Sarebbero state le gravissime ferite riportate alla testa, con ogni probabilità provocate da un’elica, a determinare la morte di Sebastiano Piaggi, il 21enne di Riccò del Golfo morto lo scorso Ferragosto nelle acque di fronte a Porto Venere dopo essere stato sbalzato in mare dal gommone sul quale si trovava insieme a quattro amici.
È quanto emerge dall’autopsia svolta oggi sul corpo del giovane, il cui cadavere era stato recuperato giovedì scorso, cinque giorni dopo la tragedia, proprio nella zona in cui si erano perse le sue tracce. Le ricerche erano iniziate nel pomeriggio del 15 agosto e avevano coinvolto numerosi mezzi e operatori: l’ipotesi più accreditata è che il corpo possa essere rimasto incagliato in qualche punto del fondale, rendendone impossibile l’individuazione attraverso i sonar utilizzati durante le ricerche.
L’esame autoptico ha evidenziato, nella parte sinistra della testa, tre profonde ferite parallele, accompagnate dalla frattura delle ossa craniche e da una significativa emorragia. Secondo quanto emerso, la causa più probabile della morte sarebbe dunque riconducibile alle lesioni provocate dall’elica di una imbarcazione. Saranno le fasi successive delle indagini a dire se l’urto è avvenuto con la girante del gommone sul quale viaggiava il ragazzo – e dal quale era caduto in mare anche un altro passeggero, individuato e recuperato a bordo – o con quella di un altro natante.

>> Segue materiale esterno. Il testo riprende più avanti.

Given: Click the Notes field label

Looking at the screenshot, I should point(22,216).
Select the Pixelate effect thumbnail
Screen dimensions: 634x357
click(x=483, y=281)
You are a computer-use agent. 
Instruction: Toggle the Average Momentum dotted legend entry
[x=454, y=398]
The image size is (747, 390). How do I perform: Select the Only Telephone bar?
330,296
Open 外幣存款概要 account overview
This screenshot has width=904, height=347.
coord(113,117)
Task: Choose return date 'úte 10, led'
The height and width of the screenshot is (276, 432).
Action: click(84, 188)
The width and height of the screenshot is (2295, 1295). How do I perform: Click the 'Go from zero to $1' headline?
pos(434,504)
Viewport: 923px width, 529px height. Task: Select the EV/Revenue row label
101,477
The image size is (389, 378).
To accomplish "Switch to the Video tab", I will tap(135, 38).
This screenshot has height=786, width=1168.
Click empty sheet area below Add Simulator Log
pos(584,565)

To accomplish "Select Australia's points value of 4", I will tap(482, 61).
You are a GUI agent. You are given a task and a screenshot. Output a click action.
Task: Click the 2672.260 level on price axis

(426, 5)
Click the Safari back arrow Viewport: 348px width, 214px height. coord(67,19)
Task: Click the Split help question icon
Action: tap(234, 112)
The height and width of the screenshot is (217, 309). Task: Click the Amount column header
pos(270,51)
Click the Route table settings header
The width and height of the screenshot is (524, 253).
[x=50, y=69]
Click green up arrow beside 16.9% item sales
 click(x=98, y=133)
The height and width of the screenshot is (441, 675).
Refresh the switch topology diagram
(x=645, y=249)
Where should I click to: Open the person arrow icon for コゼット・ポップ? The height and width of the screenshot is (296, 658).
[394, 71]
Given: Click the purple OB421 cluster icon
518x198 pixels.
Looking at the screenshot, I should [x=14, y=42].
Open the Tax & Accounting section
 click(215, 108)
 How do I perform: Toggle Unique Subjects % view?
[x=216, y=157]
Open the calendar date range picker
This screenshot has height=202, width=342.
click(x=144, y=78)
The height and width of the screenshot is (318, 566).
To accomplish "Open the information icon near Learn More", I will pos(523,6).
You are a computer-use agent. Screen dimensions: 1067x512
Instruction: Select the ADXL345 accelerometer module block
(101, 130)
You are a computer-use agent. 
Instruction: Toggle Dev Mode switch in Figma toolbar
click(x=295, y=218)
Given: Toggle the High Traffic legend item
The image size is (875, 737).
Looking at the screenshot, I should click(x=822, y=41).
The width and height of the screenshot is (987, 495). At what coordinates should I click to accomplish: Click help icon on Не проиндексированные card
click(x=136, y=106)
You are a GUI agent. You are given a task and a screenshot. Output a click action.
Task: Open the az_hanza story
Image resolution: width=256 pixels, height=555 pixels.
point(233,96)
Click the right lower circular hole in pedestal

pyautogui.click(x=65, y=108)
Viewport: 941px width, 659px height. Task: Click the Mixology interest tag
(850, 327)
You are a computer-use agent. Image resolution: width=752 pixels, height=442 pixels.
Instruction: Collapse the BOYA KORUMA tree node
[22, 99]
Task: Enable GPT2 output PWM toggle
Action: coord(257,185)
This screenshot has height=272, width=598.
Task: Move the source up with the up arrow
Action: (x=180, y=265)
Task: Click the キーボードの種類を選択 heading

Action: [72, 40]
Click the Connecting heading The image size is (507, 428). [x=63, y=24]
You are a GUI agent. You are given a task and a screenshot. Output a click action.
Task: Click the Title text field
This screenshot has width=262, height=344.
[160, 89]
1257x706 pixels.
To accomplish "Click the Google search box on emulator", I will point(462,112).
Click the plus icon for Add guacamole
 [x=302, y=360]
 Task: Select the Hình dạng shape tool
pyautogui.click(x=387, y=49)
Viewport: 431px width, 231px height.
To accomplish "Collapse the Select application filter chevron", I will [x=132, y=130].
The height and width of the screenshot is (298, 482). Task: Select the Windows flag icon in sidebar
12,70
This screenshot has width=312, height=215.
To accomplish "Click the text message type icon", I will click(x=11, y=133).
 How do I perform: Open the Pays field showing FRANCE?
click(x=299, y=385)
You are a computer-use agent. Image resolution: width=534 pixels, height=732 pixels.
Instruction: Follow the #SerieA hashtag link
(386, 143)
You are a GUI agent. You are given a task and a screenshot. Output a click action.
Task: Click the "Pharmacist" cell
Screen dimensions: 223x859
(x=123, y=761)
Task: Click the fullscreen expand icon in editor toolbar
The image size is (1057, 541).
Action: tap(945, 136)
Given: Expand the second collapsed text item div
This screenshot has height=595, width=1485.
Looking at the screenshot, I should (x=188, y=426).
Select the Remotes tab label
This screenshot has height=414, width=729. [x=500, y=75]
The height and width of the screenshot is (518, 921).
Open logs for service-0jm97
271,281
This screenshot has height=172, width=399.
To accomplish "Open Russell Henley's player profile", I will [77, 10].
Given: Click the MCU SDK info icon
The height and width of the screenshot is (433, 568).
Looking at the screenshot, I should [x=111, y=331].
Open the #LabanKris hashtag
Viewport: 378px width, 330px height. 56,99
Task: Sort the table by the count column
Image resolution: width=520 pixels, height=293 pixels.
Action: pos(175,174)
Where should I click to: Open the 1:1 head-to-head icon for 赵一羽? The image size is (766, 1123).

Il quadro riscontrato dai medici legali fa ritenere inoltre probabile che Sebastiano abbia perso immediatamente conoscenza dopo aver riportato le ferite. Nei polmoni è stata riscontrata una notevole presenza di liquido, elemento compatibile con un annegamento terminale, avvenuto dopo la perdita di coscienza. Le lesioni alla testa, tuttavia, erano di tale gravità che, anche qualora il giovane non fosse rimasto in mare, avrebbero con ogni probabilità comunque portato alla morte.
All’autopsia hanno preso parte la dottoressa Susanna Gamba, consulente nominata dalla Procura della Repubblica del Tribunale della Spezia, il dottor Roberto Marruzzo, nominato dai legali del giovane che si trovava al timone del gommone, il dottor Francesco Ventura, consulente nominato dai legali della famiglia di Sebastiano, e il dottor Marco Filippo Scaglione, nominato dalla società di locazione del natante.
Le indagini erano state avviate immediatamente per ricostruire con precisione la dinamica dell’incidente e accertare eventuali responsabilità. Attualmente l’unico indagato è il giovane che si trovava al timone del gommone al momento dell’incidente. Nessuno dei quattro ragazzi presenti a bordo insieme a Sebastiano è risultato positivo agli accertamenti sull’alcol.